DESCRIPTION OF THE TASK: State the number of lines in the records that contain "Collapse", with no other words.

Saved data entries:
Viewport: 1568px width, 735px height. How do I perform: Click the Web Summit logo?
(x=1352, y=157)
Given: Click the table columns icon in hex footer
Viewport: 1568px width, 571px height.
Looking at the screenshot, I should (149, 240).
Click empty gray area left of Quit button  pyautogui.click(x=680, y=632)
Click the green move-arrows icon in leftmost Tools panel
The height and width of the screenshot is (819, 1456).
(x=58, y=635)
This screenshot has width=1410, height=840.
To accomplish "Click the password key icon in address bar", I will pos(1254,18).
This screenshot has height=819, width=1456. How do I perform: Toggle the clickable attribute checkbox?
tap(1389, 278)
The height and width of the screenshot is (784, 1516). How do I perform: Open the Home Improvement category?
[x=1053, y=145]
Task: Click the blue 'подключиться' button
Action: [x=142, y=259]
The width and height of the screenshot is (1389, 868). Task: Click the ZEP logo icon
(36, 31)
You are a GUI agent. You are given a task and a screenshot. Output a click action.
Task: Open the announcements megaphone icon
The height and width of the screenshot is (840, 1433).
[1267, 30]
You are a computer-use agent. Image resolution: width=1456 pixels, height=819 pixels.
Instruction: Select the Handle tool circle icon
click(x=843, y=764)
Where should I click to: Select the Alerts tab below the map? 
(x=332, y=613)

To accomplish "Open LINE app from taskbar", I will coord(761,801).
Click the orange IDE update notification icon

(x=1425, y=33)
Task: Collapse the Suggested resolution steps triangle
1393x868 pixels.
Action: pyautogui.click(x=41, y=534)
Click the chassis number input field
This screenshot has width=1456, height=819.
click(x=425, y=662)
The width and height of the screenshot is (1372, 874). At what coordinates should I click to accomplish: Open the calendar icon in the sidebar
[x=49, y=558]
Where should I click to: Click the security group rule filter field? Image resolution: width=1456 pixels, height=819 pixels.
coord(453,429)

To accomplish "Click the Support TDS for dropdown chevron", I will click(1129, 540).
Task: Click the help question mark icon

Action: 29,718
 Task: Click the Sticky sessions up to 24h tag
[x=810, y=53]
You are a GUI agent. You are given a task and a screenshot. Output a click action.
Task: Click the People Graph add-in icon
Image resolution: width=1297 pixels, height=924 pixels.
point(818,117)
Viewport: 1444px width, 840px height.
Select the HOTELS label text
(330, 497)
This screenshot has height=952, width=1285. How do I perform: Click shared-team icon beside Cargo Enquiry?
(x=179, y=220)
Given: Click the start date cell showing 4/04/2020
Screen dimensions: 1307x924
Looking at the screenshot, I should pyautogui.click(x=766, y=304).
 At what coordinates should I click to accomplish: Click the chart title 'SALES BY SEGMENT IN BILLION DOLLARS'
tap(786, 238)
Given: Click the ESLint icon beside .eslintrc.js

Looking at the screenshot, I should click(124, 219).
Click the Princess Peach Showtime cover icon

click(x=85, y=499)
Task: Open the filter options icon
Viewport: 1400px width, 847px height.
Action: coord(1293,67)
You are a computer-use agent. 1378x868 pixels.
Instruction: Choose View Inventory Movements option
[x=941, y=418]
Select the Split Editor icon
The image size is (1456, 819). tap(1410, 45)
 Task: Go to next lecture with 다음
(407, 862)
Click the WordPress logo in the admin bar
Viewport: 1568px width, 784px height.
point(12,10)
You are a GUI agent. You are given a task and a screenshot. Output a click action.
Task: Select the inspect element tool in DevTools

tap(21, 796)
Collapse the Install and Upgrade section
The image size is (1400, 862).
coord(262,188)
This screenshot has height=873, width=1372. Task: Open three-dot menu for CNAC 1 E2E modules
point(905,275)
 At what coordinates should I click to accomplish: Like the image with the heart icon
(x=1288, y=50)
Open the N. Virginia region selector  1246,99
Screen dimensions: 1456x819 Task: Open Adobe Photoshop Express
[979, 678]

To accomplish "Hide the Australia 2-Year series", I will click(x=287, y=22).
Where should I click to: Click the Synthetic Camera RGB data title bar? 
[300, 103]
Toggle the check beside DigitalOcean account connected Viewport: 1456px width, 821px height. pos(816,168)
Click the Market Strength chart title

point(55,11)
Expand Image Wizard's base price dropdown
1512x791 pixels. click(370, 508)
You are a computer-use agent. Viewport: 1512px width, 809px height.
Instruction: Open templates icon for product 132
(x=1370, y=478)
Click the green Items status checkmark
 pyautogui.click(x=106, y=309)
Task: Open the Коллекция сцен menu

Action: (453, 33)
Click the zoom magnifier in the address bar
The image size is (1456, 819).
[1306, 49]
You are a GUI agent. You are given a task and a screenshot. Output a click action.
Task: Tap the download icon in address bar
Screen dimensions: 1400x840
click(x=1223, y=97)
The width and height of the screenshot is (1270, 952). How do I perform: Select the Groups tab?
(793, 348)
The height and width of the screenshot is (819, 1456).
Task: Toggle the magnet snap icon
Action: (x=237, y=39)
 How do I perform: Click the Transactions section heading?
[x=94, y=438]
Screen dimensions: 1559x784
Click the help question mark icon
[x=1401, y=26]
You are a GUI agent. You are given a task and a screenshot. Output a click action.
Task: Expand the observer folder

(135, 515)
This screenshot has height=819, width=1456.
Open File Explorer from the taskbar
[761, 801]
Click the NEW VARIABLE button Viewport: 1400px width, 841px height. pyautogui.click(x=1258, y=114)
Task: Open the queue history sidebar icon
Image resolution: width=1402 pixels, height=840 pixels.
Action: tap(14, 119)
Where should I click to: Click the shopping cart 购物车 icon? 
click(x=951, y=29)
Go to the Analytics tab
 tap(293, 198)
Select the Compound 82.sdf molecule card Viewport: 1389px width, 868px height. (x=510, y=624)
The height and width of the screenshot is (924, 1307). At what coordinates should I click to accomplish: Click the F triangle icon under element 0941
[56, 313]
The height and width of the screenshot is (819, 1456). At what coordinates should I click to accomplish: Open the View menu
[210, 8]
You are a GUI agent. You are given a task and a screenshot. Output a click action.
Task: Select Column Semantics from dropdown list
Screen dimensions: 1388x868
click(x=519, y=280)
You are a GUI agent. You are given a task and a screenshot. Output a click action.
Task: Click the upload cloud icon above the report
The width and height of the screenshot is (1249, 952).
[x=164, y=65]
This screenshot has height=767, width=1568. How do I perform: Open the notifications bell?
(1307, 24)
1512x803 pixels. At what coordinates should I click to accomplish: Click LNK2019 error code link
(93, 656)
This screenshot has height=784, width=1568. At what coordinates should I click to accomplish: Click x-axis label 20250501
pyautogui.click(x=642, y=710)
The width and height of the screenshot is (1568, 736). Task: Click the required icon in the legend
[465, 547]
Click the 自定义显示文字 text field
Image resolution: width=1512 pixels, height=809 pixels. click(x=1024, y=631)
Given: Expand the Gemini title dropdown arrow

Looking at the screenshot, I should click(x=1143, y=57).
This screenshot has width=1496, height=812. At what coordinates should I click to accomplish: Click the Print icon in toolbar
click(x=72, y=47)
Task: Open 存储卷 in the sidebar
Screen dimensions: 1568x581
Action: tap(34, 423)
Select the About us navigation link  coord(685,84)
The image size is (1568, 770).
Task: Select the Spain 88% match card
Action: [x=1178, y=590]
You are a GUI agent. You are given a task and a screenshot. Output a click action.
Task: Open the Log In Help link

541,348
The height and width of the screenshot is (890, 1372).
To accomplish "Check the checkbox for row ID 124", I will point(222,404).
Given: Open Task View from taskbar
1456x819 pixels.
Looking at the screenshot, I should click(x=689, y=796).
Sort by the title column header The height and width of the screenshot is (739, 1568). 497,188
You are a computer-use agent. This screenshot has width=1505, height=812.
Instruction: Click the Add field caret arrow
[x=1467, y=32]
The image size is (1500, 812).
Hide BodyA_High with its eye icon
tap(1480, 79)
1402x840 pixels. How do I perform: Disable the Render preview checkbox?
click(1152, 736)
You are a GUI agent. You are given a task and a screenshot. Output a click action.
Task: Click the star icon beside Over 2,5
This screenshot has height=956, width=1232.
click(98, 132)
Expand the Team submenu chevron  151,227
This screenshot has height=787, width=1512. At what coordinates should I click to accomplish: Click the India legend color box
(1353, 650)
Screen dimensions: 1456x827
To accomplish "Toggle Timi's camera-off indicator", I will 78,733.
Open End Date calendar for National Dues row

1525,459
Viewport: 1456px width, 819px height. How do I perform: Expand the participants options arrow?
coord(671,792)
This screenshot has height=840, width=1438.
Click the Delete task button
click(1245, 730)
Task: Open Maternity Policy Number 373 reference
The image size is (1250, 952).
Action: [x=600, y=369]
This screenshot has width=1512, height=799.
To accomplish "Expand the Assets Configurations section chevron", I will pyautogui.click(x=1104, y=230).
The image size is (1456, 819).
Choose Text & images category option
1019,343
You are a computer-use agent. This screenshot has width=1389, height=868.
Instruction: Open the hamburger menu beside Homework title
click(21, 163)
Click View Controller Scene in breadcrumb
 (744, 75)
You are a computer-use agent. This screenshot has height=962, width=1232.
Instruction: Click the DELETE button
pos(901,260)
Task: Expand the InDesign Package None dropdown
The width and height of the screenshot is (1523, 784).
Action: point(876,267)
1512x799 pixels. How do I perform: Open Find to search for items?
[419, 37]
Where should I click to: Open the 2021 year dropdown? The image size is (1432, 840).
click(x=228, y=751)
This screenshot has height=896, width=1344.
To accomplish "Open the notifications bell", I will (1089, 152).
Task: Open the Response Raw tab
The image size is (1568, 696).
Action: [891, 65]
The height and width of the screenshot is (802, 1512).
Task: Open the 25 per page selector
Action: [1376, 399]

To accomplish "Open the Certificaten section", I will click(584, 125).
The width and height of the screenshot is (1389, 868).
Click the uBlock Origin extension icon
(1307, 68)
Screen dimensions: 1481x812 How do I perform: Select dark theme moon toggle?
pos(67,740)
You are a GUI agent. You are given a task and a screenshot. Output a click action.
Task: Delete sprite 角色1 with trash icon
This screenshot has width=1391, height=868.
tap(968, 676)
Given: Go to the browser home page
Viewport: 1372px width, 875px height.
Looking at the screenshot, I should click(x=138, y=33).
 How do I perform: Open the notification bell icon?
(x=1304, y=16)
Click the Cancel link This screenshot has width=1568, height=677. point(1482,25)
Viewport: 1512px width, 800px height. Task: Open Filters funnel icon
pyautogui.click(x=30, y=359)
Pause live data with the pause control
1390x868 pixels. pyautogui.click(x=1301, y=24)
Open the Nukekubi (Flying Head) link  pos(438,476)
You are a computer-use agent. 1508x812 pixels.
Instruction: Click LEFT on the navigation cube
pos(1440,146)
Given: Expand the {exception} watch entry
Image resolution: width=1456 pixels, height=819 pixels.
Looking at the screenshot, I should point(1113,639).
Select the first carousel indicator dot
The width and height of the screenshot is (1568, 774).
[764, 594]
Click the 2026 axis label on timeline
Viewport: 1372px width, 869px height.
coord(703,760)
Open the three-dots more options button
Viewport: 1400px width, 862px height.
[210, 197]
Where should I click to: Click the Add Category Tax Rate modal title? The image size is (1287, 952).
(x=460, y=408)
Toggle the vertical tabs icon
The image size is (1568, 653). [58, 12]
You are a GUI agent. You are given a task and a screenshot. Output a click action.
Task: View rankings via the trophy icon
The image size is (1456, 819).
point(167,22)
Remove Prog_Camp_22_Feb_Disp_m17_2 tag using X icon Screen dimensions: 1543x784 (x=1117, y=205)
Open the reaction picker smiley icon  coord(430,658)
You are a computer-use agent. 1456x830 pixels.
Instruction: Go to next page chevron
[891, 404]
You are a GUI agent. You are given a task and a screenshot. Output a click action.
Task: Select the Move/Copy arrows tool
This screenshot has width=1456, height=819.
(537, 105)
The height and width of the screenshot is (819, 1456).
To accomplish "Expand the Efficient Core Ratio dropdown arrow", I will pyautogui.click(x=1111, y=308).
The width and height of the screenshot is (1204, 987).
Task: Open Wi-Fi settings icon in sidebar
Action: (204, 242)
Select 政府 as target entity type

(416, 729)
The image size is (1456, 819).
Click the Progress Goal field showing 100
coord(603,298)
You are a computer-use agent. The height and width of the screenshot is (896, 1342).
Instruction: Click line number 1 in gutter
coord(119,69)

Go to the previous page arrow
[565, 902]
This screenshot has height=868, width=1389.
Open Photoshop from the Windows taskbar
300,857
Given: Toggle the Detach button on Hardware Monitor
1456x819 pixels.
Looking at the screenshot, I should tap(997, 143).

WRITTEN RESPONSE: 2